Search the listing below for the line containing "This screenshot has height=973, width=1232.". From there through the line containing "Given: Click the เพิ่ม (add) toolbar button", transcribe every line exactly, both ends included.

*Exercise material*:
- - -
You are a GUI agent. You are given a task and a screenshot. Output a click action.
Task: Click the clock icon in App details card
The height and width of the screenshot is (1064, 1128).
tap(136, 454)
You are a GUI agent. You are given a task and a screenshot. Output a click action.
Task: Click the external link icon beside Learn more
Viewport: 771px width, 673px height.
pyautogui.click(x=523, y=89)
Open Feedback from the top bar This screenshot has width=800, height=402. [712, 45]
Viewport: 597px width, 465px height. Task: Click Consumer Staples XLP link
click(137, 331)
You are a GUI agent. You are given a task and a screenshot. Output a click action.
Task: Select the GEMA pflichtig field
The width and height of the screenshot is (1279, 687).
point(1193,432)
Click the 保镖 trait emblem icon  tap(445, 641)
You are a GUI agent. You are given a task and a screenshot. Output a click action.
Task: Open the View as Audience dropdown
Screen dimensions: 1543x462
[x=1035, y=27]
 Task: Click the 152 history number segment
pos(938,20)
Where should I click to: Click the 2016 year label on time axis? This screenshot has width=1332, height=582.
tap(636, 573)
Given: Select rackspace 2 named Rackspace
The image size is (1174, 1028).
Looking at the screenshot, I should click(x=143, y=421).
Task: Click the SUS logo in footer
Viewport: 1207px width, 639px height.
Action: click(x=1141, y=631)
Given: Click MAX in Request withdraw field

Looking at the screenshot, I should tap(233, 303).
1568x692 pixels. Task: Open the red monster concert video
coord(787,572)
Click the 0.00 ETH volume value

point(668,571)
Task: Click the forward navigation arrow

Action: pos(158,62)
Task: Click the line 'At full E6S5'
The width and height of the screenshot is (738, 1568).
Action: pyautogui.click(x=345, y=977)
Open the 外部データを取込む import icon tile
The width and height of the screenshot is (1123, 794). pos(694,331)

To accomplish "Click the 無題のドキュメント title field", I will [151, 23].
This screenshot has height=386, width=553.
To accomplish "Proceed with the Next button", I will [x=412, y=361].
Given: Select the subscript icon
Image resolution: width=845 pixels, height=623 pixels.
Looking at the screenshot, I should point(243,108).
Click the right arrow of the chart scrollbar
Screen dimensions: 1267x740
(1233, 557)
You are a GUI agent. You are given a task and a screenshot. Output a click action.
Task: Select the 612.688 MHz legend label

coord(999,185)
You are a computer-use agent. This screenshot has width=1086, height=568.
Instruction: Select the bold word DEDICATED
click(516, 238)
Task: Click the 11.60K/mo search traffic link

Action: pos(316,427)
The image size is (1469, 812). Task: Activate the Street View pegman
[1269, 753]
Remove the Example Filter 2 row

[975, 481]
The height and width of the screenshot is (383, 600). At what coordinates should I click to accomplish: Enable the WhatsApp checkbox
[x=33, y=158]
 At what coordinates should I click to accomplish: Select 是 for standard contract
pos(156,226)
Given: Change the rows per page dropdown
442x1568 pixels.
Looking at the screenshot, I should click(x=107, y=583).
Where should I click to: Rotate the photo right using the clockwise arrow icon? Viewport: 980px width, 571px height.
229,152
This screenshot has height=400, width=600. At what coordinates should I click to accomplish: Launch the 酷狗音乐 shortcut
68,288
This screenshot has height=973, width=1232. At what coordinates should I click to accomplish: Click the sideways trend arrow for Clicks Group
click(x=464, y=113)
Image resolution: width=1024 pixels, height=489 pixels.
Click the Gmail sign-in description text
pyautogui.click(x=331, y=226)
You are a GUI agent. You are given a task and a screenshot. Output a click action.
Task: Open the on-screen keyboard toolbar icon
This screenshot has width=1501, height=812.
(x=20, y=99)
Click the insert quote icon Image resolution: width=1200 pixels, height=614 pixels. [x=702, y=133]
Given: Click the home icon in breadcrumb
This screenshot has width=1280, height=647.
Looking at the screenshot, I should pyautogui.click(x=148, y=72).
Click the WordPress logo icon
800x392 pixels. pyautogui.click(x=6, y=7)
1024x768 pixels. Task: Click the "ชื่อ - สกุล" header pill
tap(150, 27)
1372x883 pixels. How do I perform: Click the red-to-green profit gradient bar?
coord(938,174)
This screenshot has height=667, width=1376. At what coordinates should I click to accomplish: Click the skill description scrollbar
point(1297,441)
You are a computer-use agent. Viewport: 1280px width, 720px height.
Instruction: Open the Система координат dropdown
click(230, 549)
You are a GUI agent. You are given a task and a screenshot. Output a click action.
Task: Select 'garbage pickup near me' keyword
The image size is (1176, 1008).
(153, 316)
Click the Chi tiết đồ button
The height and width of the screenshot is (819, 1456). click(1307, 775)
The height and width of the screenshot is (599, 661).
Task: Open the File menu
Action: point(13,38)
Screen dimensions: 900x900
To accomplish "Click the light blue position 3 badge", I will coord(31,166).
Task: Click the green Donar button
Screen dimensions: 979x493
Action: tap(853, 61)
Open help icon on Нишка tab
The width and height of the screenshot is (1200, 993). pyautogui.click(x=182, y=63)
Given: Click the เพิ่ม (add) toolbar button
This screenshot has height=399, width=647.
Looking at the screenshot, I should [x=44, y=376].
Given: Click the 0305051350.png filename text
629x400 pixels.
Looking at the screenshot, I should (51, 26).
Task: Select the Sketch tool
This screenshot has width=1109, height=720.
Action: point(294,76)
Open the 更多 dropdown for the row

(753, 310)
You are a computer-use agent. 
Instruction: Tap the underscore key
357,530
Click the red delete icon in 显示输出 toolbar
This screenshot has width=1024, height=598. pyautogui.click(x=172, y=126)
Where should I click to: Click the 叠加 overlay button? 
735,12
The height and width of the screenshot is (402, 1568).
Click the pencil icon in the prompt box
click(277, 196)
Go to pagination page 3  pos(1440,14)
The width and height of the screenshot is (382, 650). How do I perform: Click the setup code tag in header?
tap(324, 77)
- - -
*Expected answer*:
This screenshot has height=973, width=1232. At what coordinates should I click to accomplish: Click the sideways trend arrow for Clicks Group
click(x=464, y=113)
Image resolution: width=1024 pixels, height=489 pixels.
Click the Gmail sign-in description text
pyautogui.click(x=331, y=226)
You are a GUI agent. You are given a task and a screenshot. Output a click action.
Task: Open the on-screen keyboard toolbar icon
This screenshot has width=1501, height=812.
(x=20, y=99)
Click the insert quote icon Image resolution: width=1200 pixels, height=614 pixels. [x=702, y=133]
Given: Click the home icon in breadcrumb
This screenshot has width=1280, height=647.
Looking at the screenshot, I should pyautogui.click(x=148, y=72).
Click the WordPress logo icon
800x392 pixels. pyautogui.click(x=6, y=7)
1024x768 pixels. Task: Click the "ชื่อ - สกุล" header pill
tap(150, 27)
1372x883 pixels. How do I perform: Click the red-to-green profit gradient bar?
coord(938,174)
This screenshot has height=667, width=1376. At what coordinates should I click to accomplish: Click the skill description scrollbar
point(1297,441)
You are a computer-use agent. Viewport: 1280px width, 720px height.
Instruction: Open the Система координат dropdown
click(230, 549)
You are a GUI agent. You are given a task and a screenshot. Output a click action.
Task: Select 'garbage pickup near me' keyword
The image size is (1176, 1008).
(153, 316)
Click the Chi tiết đồ button
The height and width of the screenshot is (819, 1456). click(1307, 775)
The height and width of the screenshot is (599, 661).
Task: Open the File menu
Action: point(13,38)
Screen dimensions: 900x900
To accomplish "Click the light blue position 3 badge", I will coord(31,166).
Task: Click the green Donar button
Screen dimensions: 979x493
Action: tap(853, 61)
Open help icon on Нишка tab
The width and height of the screenshot is (1200, 993). pyautogui.click(x=182, y=63)
Given: Click the เพิ่ม (add) toolbar button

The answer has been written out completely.